Induction of thymocyte positive selection does not convey immediate resistance to negative selection

Summary The acquisition of functional competence represents a critical phase during intrathymic development of T cells. Thymocytes reaching this stage represent cells which have been positively selected on the basis of major histocompatibility complex reactivity, but which have also been purged of potentially autoreactive T‐cell receptor specificities by negative selection. While the developmental window in which thymocytes are subjected to positive selection is now well defined, the precise developmental timing of negative selection, in relation to positive selection events, is less clear. Moreover, the underlying mechanism allowing single‐positive thymocytes to respond to T‐cell receptor ligation by activation rather than death, remains controversial. Here we have analysed the developmental timing of negative selection in relation to positive selection, using measurement of thymocyte susceptibility to dendritic cell presentation of the superantigen staphylococcal enterotoxin B (SEB).

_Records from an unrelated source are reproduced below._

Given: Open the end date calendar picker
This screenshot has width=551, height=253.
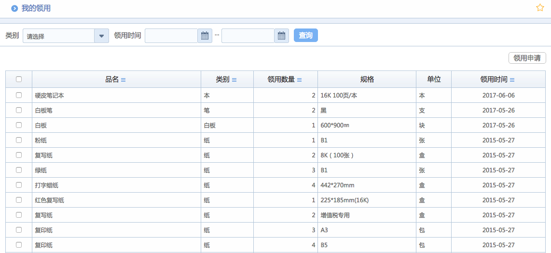Looking at the screenshot, I should click(x=281, y=36).
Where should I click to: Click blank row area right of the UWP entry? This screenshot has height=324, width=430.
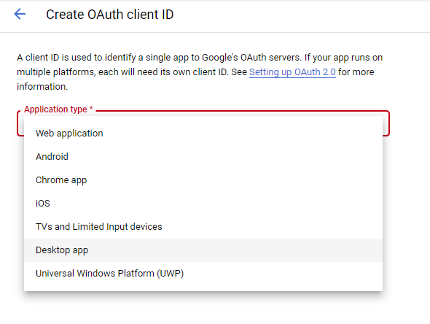[x=283, y=274]
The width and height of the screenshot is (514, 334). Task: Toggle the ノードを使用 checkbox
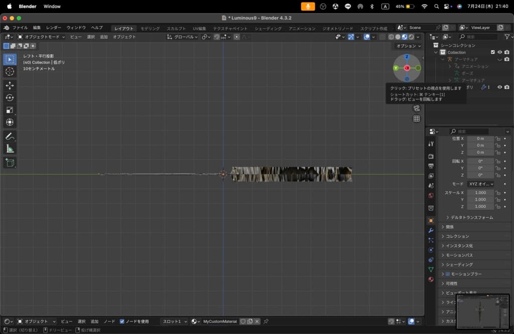(122, 321)
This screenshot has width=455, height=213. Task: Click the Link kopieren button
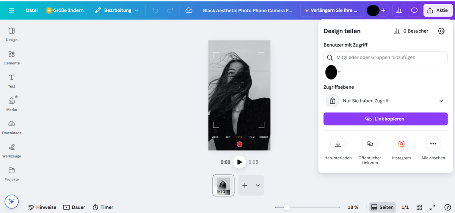pyautogui.click(x=385, y=119)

We show that thymocytes which have received initial positive selection signals, namely CD4+ CD8+ CD69+ thymocytes, like their CD4+ CD8+ CD69− precursors, are susceptible to negative selection, indicating that induction of positive selection does not convey immediate resistance to negative selection. In contrast, newly generated CD4+ CD8− CD69+ cells are not only resistant to deletion by SEB, but respond to SEB‐mediated T‐cell receptor‐ligation by activation, indicating that the acquisition of functional competence occurs at the newly generated CD4+ CD8− CD69+ stage. Finally, by using direct retroviral infection of primary CD4+ CD8+ thymocytes, we also show that Notch‐1 activation in CD4+ CD8+ thymocytes does not correlate with, nor convey resistance to superantigen‐mediated negative selection. Thus, our data suggest that although Notch‐1 has been implicated in resistance to thymocyte apoptosis, the acquisition of resistance to negative selection occurs independently of Notch‐1 signalling.